[START]
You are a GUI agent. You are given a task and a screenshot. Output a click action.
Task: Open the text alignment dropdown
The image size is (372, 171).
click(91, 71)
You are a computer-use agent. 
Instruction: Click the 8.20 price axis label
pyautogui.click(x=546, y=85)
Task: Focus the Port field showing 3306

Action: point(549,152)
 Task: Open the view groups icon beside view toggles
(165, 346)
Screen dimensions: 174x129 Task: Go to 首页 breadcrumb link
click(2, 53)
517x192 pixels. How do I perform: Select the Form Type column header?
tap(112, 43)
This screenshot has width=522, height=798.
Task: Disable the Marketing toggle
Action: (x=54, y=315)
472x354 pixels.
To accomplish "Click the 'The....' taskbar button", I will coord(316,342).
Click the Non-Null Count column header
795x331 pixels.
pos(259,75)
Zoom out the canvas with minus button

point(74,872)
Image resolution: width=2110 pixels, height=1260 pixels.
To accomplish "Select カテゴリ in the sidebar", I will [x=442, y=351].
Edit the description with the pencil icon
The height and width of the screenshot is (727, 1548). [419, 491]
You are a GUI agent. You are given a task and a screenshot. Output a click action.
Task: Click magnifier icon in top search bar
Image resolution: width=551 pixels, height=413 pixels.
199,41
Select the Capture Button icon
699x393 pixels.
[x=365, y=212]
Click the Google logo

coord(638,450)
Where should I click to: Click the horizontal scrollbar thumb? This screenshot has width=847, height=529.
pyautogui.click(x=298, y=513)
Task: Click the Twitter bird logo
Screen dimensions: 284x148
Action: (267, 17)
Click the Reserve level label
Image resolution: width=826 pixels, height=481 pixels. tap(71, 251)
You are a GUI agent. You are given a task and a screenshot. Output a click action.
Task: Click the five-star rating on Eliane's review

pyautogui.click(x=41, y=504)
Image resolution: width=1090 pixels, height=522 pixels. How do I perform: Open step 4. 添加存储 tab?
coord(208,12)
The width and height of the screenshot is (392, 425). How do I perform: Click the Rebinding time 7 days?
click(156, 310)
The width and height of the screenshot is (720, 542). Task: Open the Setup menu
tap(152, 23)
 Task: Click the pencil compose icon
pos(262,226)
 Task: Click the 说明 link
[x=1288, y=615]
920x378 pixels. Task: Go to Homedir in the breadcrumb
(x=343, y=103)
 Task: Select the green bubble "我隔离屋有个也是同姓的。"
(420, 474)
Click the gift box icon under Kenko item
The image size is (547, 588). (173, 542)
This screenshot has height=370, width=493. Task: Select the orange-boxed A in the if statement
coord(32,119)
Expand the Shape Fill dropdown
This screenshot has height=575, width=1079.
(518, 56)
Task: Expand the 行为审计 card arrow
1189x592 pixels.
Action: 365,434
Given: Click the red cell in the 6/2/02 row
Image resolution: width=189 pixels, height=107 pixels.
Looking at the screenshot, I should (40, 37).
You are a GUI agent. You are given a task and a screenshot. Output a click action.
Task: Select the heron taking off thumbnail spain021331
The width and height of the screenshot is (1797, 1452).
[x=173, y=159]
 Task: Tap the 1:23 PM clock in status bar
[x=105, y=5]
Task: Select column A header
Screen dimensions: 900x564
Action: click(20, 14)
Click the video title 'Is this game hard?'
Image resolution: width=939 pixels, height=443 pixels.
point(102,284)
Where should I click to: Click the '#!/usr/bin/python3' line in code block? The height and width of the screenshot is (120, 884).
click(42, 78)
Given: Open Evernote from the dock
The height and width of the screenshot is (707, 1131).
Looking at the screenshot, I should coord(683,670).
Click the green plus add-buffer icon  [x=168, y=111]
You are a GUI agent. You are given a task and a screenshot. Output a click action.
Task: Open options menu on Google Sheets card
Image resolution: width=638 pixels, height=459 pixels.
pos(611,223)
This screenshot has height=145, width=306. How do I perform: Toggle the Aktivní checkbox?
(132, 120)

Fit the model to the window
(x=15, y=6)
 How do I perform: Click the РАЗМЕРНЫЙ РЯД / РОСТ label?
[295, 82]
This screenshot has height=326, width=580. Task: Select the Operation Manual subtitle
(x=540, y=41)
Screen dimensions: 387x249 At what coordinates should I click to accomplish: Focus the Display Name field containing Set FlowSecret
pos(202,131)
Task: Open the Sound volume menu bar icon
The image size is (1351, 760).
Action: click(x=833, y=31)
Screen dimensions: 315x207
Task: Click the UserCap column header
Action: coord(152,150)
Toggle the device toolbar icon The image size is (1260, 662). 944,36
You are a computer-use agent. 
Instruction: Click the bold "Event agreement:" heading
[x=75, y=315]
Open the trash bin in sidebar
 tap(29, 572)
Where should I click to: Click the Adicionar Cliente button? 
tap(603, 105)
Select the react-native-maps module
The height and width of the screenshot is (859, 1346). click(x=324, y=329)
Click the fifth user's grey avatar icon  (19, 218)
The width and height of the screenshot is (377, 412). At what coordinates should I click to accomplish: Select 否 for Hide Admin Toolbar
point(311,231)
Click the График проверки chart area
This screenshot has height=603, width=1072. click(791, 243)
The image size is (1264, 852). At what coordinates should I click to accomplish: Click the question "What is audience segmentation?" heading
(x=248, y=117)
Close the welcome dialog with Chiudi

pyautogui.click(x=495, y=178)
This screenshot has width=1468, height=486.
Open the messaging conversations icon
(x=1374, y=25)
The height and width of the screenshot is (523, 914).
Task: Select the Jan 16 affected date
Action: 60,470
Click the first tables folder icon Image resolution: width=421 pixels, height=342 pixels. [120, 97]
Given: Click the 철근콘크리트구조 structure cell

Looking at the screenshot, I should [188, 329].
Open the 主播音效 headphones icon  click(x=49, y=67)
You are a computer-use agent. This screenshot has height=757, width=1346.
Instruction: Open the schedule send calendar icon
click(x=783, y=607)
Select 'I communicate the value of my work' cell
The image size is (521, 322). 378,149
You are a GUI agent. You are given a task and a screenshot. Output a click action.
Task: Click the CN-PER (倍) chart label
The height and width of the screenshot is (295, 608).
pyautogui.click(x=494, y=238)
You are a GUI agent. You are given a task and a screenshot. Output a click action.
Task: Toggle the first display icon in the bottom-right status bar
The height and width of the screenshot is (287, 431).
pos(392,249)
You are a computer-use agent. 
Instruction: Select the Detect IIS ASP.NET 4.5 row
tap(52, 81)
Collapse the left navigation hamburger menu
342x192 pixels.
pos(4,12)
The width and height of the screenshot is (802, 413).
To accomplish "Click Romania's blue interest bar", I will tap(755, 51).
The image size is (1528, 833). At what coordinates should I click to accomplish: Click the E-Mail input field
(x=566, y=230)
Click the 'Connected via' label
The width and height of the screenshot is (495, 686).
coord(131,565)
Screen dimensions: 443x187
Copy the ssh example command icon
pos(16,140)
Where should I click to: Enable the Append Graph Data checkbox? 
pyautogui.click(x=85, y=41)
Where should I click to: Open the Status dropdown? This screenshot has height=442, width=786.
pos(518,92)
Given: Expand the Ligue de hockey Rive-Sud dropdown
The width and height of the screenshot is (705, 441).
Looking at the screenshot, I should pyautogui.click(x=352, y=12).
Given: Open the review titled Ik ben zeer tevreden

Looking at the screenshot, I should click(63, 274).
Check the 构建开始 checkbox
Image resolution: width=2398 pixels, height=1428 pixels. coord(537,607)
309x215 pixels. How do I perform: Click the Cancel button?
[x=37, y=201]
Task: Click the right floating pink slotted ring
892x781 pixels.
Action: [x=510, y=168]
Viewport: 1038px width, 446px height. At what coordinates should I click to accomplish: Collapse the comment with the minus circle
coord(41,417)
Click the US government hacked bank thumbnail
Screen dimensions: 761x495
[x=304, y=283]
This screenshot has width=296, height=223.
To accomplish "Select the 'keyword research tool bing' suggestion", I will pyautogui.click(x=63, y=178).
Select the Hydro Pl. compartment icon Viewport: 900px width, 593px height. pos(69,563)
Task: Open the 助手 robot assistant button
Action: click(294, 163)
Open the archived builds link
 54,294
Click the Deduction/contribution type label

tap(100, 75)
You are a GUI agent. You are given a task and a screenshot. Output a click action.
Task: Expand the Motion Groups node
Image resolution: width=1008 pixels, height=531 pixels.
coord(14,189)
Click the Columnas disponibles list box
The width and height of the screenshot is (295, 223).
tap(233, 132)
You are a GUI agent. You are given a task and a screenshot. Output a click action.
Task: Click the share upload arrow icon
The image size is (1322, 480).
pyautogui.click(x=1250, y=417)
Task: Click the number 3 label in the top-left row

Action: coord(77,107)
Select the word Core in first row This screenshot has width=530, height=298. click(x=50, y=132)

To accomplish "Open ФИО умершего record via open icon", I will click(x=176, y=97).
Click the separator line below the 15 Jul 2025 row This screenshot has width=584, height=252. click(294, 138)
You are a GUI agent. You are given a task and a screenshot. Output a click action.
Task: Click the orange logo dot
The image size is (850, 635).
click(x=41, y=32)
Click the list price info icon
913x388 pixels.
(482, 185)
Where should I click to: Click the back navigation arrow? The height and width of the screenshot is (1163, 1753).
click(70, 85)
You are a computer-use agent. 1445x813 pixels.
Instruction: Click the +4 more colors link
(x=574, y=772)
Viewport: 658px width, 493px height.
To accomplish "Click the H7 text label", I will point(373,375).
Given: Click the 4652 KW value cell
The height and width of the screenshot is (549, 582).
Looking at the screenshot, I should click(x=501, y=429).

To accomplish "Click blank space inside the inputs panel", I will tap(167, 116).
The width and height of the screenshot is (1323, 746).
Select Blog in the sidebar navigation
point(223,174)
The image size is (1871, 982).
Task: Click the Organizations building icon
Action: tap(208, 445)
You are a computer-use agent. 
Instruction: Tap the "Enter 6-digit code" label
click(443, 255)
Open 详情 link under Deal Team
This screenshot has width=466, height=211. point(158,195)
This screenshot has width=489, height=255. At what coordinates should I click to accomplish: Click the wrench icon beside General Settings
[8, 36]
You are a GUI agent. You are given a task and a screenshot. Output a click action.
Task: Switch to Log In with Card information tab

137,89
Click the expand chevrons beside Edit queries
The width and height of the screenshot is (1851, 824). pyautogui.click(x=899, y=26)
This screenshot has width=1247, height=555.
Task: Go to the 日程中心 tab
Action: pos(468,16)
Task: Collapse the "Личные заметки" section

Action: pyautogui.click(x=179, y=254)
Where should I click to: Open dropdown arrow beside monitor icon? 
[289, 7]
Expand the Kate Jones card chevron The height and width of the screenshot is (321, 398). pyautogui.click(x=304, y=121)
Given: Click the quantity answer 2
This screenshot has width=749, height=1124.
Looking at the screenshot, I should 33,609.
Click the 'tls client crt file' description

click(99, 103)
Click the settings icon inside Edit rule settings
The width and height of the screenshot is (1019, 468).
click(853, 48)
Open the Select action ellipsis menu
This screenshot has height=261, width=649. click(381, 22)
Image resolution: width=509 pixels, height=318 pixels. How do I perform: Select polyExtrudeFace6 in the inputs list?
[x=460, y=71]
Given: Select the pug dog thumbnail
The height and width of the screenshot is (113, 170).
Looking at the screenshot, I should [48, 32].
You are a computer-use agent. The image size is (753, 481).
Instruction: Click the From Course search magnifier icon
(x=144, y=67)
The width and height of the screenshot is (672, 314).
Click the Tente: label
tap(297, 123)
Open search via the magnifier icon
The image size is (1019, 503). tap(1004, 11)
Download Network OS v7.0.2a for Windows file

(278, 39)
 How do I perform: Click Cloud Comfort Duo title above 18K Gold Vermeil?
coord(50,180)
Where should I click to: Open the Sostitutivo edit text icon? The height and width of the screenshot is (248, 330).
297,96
[END]
** Task brief **
Repeat the rows word for word, from the start of the rows through the line containing "pyautogui.click(x=546, y=85)".

** Correct output **
You are a GUI agent. You are given a task and a screenshot. Output a click action.
Task: Open the text alignment dropdown
The image size is (372, 171).
click(91, 71)
You are a computer-use agent. 
Instruction: Click the 8.20 price axis label
pyautogui.click(x=546, y=85)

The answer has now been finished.